While saying that schemes are there to help people into work, what they are really about is ‘making work pay’ – not by providing well-paid jobs but by cutting welfare.
The aim is to make social payments so low that no matter what health condition someone is in, they will be better off working, even if it kills them.
Furthermore, not only does it cut the safety net for people now, but it raises the bar by which future applications for welfare assistance will be decided.
People who clearly shouldn’t be working will be forced into low-paid, unsuitable jobs to try to survive. It will brutalise society.
For the companies who are given contracts to run these schemes there are massive profits to be made.
The companies are provided with a ‘reward’ for every person they can get into a job, no matter how unsuitable. There have been investigations into these companies based on allegations that they had defrauded the state by faking results.
One set of serious allegations were made against Seetec by three whistle-blowers. They were alleged to have placed disabled people into companies as free ‘interns’.
However, they then claimed to the Department of Work and Pensions that they had got them jobs, they claimed the ‘reward’ payment and from that gave a ‘wage’ to the disabled interns.

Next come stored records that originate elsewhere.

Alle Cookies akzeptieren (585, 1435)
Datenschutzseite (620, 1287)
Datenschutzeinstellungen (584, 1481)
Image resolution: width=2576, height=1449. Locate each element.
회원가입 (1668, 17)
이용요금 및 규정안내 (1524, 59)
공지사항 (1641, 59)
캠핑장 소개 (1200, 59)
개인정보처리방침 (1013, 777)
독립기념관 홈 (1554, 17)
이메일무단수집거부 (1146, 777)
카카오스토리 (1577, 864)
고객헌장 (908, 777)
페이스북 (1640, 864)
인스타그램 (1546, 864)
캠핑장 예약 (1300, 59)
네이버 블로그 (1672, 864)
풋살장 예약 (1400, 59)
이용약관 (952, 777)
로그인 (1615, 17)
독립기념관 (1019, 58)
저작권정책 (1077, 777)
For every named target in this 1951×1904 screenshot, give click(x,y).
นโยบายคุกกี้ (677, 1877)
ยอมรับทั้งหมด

Seetec have recently won the contract in Ireland to provide the services to the government’s JobPath programme.
The use of fit-to-work assessments on disabled people, along with other ‘welfare reforms’, has led to the launching of a UN investigation into whether these types of assessments have broken their human rights.
The bar for the launching of an investigation of this type is that the claimant has to prove ‘severe’ and ‘continuous’ breaches of rights before an investigation will begin.
This investigation is historic because it is the first enquiry of its kind to be launched by the UN committee on the rights of persons with disabilities.
The inquiry will produce its report in 2017. David Cameron has tried to laugh it off. However the launching of this investigation should be a warning to everyone about how serious and potentially fatal this approach is. It should also act as a warning to the Irish government who are going down a similar line.
This horror story is why we have to oppose and force the government to drop the idea of introducing an Irish Fit to Work.
Over the last number of years, with the introduction of labour activation measures like Gateway and JobBridge we have witnessed a move in this direction. Unemployment has been treated as an individual problem rather than a societal one.
Worryingly, in the context of the British experience we have witnessed a drastic increase in the sanctioning of welfare entitlements related to labour activation schemes – sanctions have increased by 1,177% between 2011 and 2015.
This lays the basis for the use of sanctions of this nature against sick and disabled people.
Decency has to apply. If someone is sick they should not be forced to work under the threat of being thrown into abject poverty by having their payments cut.
People with disabilities want to work; it is often they who are actually stopped from gaining a job by employers due to discrimination. There needs to be enforced legislation with serious teeth to punish discrimination in the workplace. Training, education and other supports should be provided by the state to genuinely assist people with disabilities into work.
The approach of using threats, bullying and poverty as supposed motivators to disabled people will not work.
The government has been forced back on a number of issues in recent weeks, they need to be forced back on this one too.